I'm thinking maybe grab one, then buy or build a triple crankset, and fit a suitable shifter and derailleur.

Out of the box the 10-speeds (SL1), 32/42 give the same low-end as my current 26/34. If I could fit a 26-36-48 10-speed crankset on that, it would drop my lowest gear by about 20% (compared to current setup), and my highest gear would be the same as it is now. That seems like it may be just what I'm looking for.

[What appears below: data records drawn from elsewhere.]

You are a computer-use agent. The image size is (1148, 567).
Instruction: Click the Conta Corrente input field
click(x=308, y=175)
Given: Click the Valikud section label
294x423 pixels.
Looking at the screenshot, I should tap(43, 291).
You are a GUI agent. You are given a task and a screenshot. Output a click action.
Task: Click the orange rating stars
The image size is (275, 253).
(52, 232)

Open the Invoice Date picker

And if the 42T cog never gets used, or if it gets in the way of a triple crankset, then an 11-40 cassette would still likely be good.

On the 9-speeds (SLR2)… Out of the box, 28/36 would give nearly the same low-end as my current 26/34. A 26-36-48 crankset would drop my lowest gear very slightly lower than what I have now, and top gear would be the same.

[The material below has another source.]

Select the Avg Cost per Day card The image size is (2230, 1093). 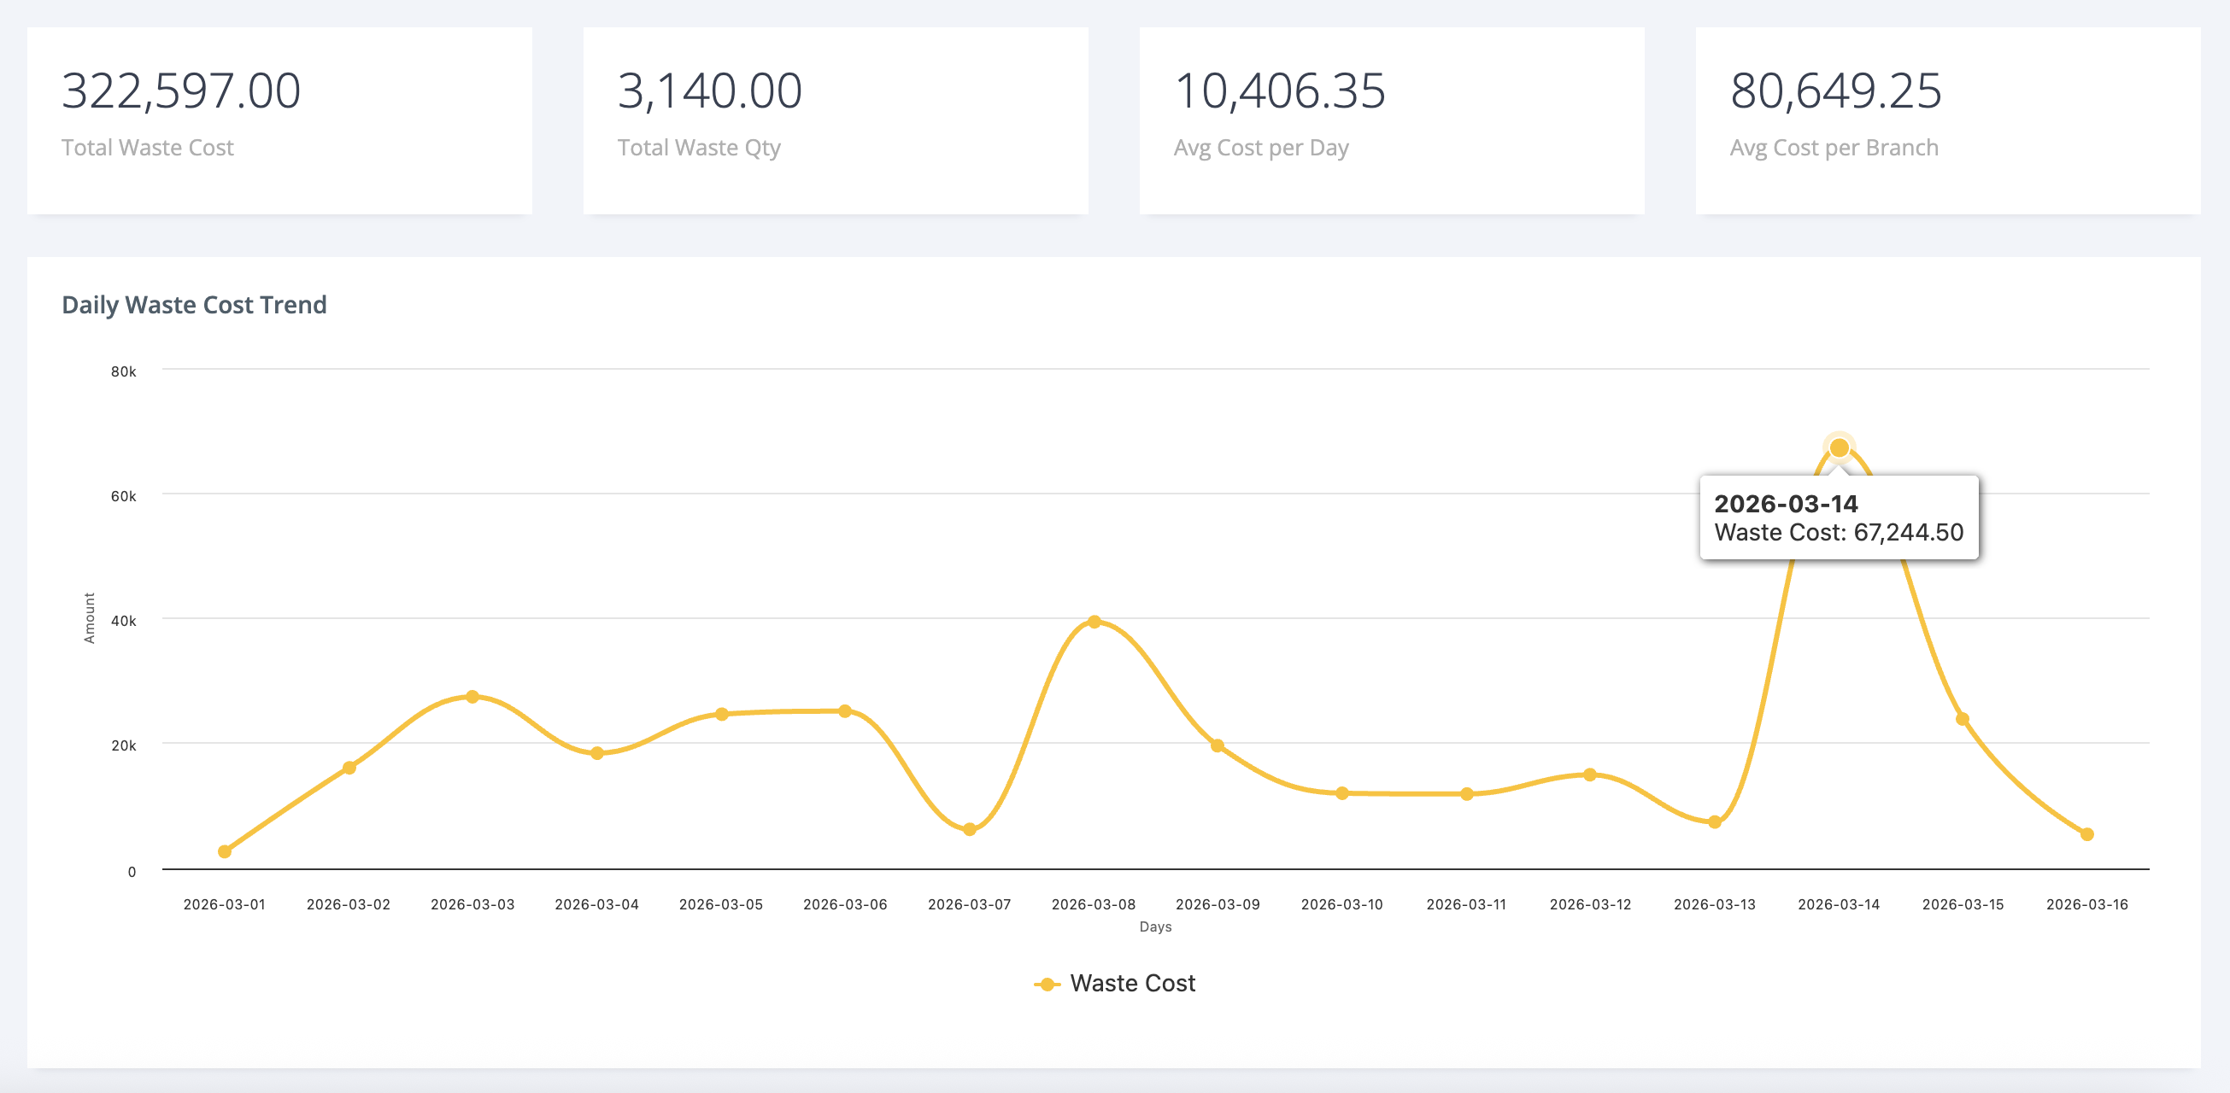pyautogui.click(x=1391, y=120)
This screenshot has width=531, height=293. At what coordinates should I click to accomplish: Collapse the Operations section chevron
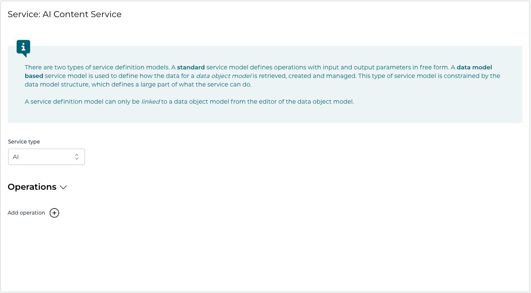pyautogui.click(x=63, y=187)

Coming up a big hill yesterday, I was spending some time with cadence as low as 50-60. 80 is a comfortably low cadence for me. I guess this would push me towards a 10-speed TOUGHROAD SLR 1, if it would make sense to plan on modding it with a triple-crankset.

If this works, it would seem like it might fit my needs for a loaded commuter, grocery-getter, and maybe some touring/bike-packing.

What expert opinions (at least more expert than mine) should I consider?